Beyond the Shadows - Brent Weeks [77]
“You’re the Shinga of the Sa’kagé,” he said quietly.
Though she’d been prepared for it, hearing the truth spoken aloud frightened her. But this was why she’d hired Quoglee Mars in the first place. She’d paid him for a flute piece, then had her informants drop hints to him of a much bigger story, the kind of tale Quoglee couldn’t resist telling. But the man was incredibly bright, and that made him dangerous. “How’d you learn?” she asked.
“Everyone knew you were Jarl’s right hand. When he disappeared, none of the Sa’kagé’s work was interrupted. Agon’s Dogs continued training, the Nocta Hemata happened, and there was no rush of thugs’ bodies floating in the Plith. The Sa’kagé isn’t an organization to put off a struggle for succession just because there’s a war. You’ve been Shinga for more than a month, haven’t you?”
Momma K let out a long, slow breath. “Fifteen years,” she said. “Always behind puppet Shingas. Shingas don’t tend to die of natural causes.”
“So what are you buying? I’m guessing you want more than a flute piece.”
“I want you to sing a song of Terah Graesin’s secrets.”
“Do you know what those are?” Quoglee asked.
“Yes.”
“Are you going to tell me?”
“No.”
“Why not?”
“Because I’ve made my living telling lies and you know it. Because the truth is damning enough. Because you’re renowned for winkling out the truth on your own.”
“So if you can’t dam the river, you wish to channel it. How do you propose to buy me off?”
“You want more than coin?” she asked, knowing the answer.
“Oh yes.”
“Then I’ll give you what you wish,” she said.
“I want your story. You will answer every question I ask, and if you lie in any particular, I will use your tale to cast you in a devastating light.”

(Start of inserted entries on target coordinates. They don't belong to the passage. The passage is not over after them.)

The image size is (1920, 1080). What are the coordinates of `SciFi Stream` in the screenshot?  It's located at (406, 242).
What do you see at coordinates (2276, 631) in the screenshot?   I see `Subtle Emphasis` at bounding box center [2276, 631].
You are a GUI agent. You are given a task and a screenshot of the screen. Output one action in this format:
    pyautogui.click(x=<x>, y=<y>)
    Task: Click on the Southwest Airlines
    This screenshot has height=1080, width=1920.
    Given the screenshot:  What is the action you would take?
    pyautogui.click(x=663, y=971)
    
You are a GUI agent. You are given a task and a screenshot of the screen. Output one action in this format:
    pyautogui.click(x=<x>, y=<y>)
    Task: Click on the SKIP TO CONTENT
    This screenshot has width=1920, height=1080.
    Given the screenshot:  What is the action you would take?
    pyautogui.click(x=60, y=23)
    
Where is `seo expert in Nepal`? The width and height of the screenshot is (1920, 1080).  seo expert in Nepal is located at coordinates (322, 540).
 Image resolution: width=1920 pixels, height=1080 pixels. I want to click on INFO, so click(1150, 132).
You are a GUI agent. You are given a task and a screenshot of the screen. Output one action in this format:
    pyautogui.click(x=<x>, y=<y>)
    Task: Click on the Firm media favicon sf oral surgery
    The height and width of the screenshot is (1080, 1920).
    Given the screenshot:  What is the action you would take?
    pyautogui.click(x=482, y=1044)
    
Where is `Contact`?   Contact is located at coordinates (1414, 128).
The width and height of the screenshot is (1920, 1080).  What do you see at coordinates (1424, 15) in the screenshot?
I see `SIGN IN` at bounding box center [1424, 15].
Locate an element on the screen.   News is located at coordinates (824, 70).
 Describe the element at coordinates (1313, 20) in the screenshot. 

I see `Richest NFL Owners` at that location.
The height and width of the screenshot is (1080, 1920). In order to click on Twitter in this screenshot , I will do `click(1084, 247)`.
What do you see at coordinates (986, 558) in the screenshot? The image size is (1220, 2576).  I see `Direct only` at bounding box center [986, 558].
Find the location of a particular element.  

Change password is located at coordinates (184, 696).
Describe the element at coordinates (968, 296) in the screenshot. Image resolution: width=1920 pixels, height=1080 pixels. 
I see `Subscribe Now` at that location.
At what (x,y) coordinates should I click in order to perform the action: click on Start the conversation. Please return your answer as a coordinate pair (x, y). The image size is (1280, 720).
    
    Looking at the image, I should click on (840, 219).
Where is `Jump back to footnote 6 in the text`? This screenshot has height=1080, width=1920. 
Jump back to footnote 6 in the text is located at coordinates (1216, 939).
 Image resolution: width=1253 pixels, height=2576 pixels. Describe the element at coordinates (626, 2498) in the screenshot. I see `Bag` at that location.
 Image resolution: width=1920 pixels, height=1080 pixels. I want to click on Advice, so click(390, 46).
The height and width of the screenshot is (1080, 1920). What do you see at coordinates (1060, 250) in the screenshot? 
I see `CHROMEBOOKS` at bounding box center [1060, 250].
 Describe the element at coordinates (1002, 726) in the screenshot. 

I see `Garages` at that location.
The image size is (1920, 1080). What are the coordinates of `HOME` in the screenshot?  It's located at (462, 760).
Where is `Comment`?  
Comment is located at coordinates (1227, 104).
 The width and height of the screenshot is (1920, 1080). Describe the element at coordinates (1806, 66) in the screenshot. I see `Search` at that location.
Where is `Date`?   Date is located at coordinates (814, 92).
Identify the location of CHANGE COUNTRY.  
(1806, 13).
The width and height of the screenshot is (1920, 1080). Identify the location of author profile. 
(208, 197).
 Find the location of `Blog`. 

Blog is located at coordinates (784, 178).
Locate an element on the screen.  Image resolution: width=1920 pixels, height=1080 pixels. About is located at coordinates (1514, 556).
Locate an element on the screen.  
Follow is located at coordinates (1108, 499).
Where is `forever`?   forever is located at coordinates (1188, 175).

“Now you tempt me to take my chances with prophecy and signal the wetboy I have waiting behind that curtain to kill you. A whore’s truth has too many sharp edges. I will tell my story and not spare myself, but I will not share the secrets of the men I could destroy with what I know. It would be my death, and some few of them deserve better. I will give you more of my story, and more about the Sa’kagé, than you could ever learn alone, but that is all. And you will not tell it for at least a year. I have work to do first.”
Quoglee’s skin had turned green, making the impression of a frog complete. “You don’t really have a wetboy behind that curtain, do you?” he asked.
“Of course not.” Quoglee was a coward? Odd. “Do we have a deal?
He inhaled deeply, as if trying to smell the wetboy, and slowly he regained his balance. “If you tell me why you’re doing this. I don’t believe it’s because of some whore’s dream.”
She nodded. “If Logan Gyre were king, Jarl’s dream of a new Cenaria might come to pass. Things wouldn’t have to be how they were for my sister and me growing up, or how they are for the guild rats now.”
“Sounds awfully . . . altruistic,” Quoglee said.
Momma K didn’t let his tone anger her. “I have a daughter.”
“Now that I didn’t know.”
“I’m the richest, most powerful person in this country, maestro. But a Shinga’s power dies with her, and my wealth will be taken by whoever finally murders me. Having a daughter has cost me the man I love and quite nearly my life. But as much as she endangers me, I endanger her much more. I need Logan Gyre to become king because that’s the only way I can go legitimate, and going legitimate is the only way I can pass anything on to my daughter except death.”
Quoglee’s eyes were wide. “You don’t just mean to be a merchant or even a merchant queen, do you? You mean to establish a new noble house. How would you buy such a thing?”
“That’s a tale I’ll tell after the coronation. Do we have a deal?”